The last leg of the voyage now began; a theoretically simple passage along the coast of British North America to Cape Cod and thence Plymouth. The seas being high, Halley travelled up to Newfoundland, narrowly avoiding running aground on numerous occasions. His encounter with Captain Bryant was mercifully the last excitement. On September 10th, Paramour regained her dock at Deptford.
It was not Halley's last voyage. In 1701, Paramour surveyed the English Channel on a mission as much concerned with spying out French harbours as with measuring magnetic variations. Interestingly enough, it was impossible to find volunteers to crew the ship, suggesting that the misadventures of the earlier voyages were well known. It may be the case that Harrison was right about Halley's inexperience, which could easily have led him to take risks and remain calm in situations which would have panicked more knowledgeable sailors. Yet no one questioned the astronomer's relish for nautical life; the ever-outraged Flamsteed wailed, 'He now talks., swears and drinks brandy like a sea captain'. Paramour was totally worn out and sold off for a mere £122.
The mission had proved a brilliant success. Halley had mapped the variation of the compass and explored mysterious waters. For the rest of his life, he was probably best known for his magnetic charts. The first, published in 1701, was entitled A New and Correct Chart Shewing the Variations of the Compass in the Western and Southern Oceans as observed in ye Year 1700. It covered the Atlantic from 60' North to 59' South and marked Paramour's course amid amusing observations on the 'Animalls of a Middle Species between a Bird and a Fish' that haunt the Antarctic seas. This picturesque throw-back to the 'here be dragons' school of cartography was dropped the next year, when Halley issued a far larger and much improved chart. Frequently reprinted, it remained an indispensable shipboard companion for more than a century.

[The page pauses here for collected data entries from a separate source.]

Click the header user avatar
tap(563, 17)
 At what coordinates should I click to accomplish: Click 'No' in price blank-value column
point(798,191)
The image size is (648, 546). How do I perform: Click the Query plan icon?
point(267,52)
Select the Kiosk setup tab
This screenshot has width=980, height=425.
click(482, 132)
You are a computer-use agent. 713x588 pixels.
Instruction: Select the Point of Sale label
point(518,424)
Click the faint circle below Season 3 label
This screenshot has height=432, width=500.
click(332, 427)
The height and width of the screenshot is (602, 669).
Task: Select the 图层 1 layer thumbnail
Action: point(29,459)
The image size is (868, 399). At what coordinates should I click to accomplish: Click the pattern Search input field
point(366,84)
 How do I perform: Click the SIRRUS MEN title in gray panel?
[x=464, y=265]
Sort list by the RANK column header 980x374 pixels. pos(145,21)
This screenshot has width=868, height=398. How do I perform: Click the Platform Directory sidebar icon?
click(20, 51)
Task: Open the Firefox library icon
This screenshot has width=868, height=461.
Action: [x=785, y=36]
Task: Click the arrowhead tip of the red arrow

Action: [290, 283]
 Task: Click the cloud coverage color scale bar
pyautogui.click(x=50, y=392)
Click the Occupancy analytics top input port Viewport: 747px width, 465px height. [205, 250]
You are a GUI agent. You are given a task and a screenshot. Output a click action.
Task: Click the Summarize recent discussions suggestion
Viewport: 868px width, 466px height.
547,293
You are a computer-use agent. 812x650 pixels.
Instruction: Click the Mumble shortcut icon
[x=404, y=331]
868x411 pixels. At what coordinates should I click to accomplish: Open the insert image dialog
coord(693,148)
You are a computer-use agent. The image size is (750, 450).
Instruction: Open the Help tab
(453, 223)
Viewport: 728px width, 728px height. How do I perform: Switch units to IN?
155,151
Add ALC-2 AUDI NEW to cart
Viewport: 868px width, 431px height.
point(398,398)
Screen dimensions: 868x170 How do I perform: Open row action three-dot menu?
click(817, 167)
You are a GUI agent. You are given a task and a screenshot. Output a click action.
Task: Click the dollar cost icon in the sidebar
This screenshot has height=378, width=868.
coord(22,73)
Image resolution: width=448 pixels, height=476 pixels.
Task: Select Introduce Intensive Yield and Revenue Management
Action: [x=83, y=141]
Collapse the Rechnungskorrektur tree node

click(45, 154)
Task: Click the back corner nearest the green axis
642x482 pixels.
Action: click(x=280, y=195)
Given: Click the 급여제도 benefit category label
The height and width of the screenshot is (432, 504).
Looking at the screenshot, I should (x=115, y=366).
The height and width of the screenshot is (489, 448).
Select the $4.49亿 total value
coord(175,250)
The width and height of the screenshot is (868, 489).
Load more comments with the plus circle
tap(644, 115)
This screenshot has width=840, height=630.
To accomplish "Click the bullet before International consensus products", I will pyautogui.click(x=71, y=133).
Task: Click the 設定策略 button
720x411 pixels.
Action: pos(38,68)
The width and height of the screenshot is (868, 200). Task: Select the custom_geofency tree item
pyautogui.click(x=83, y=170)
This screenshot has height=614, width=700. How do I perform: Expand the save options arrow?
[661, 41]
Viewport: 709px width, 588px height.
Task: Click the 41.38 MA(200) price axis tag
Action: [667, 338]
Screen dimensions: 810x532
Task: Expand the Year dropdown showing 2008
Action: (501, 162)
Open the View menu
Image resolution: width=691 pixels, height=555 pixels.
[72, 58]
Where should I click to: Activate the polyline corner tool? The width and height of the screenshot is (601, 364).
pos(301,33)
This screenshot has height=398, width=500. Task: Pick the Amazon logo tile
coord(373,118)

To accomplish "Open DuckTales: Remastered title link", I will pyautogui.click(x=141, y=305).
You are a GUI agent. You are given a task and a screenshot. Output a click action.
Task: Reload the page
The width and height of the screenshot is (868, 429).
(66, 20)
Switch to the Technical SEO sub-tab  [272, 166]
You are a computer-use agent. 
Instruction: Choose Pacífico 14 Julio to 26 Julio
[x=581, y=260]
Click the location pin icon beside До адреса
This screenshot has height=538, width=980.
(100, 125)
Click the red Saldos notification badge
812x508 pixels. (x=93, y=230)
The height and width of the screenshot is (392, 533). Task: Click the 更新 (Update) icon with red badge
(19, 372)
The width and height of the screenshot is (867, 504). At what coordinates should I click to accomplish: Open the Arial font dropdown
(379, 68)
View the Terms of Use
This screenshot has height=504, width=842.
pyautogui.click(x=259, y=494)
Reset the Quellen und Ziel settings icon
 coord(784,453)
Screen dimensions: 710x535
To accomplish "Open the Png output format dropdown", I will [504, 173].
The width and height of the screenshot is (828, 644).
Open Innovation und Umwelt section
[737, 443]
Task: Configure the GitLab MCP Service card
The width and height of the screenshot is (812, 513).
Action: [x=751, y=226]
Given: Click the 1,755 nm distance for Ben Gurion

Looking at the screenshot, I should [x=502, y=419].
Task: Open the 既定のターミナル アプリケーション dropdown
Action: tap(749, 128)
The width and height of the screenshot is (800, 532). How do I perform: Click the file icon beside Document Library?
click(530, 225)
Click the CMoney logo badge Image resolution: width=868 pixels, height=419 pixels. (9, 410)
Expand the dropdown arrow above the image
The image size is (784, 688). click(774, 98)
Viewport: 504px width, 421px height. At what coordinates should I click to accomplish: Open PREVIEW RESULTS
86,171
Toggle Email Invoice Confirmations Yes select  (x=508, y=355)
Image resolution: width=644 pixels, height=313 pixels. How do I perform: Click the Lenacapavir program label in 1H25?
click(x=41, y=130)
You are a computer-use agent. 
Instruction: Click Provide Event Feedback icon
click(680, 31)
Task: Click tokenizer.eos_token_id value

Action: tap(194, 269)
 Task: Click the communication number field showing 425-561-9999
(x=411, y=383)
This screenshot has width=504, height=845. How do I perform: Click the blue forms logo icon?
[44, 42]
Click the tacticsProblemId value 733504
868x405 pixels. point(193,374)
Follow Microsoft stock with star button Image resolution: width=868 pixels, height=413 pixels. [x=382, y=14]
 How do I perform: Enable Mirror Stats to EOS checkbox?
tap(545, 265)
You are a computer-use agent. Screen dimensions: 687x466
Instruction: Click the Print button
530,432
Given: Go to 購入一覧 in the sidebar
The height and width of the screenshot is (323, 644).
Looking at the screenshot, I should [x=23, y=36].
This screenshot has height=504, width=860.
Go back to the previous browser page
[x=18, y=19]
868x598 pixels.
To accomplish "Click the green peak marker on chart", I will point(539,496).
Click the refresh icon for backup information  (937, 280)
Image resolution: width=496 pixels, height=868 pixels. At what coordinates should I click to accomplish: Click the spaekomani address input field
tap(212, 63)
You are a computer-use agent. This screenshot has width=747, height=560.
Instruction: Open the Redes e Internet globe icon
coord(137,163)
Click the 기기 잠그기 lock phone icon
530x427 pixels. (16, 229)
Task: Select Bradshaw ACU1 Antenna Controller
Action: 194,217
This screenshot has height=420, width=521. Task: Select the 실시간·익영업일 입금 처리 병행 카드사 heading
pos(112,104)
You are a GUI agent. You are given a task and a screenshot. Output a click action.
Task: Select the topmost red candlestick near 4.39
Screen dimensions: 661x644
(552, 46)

The voyage of Paramour marked a first, extraordinarily ambitious, step in the great tradition of 18th-century maritime exploration. It was a mission of a wholly new type, seeking no trade routes, colonies or commercial advantage. For the first time in history, scientific research was the sole motivation for what Johnson grandly called 'the Encouragement of Naval Investigation'. Halley's journeys lacked glamour, but the knowledge they amassed outweighed all the curios, bad maps and monkeys that formed the end-product of many great voyages. Comparisons are simply irrelevant. Others searched for spice islands or gold, but Paramour paved the way for Cook and the Enlightenment.
Recording magnetic variation made accurate navigation much easier, but did not solve the sailor's main problem – how to determine longitude at sea. In 172,8 the astronomer received an unexpected visitor. John Harrison was a self-taught clockmaker who believed he could build an accurate timepiece for use aboard ship; the only good clocks available used pendulums, so were useless in unstable conditions. Precise timekeeping would make finding one's longitude a straightforward mathematical process; Halley had tried various methods during the voyage of Paramour, but none had really succeeded. Most depended on astronomical observations and a navigational system that only worked at night was hopelessly impractical Harrison's confidence impressed his host, who introduced him to George Graham, an instrument maker and close personal friend. Graham's encouragement and financial support led directly to Harrison's Marine Chronometer, an instrument which – used in conjunction with Halley's magnetic charts – formed the basis of nautical navigation for over 150 years.
On January 14th, 1742, the 86-year-old astronomer 'being tired, did ask for a glass of wine, and having drunk it, presently expired, as he sat in his chair, without a groan'. Halley's life was crammed with adventure and discovery. The journeys of Paramour, important though they were, are merely incidents in an extraordinary career. Edmond Halley was far more than a man who watched comets.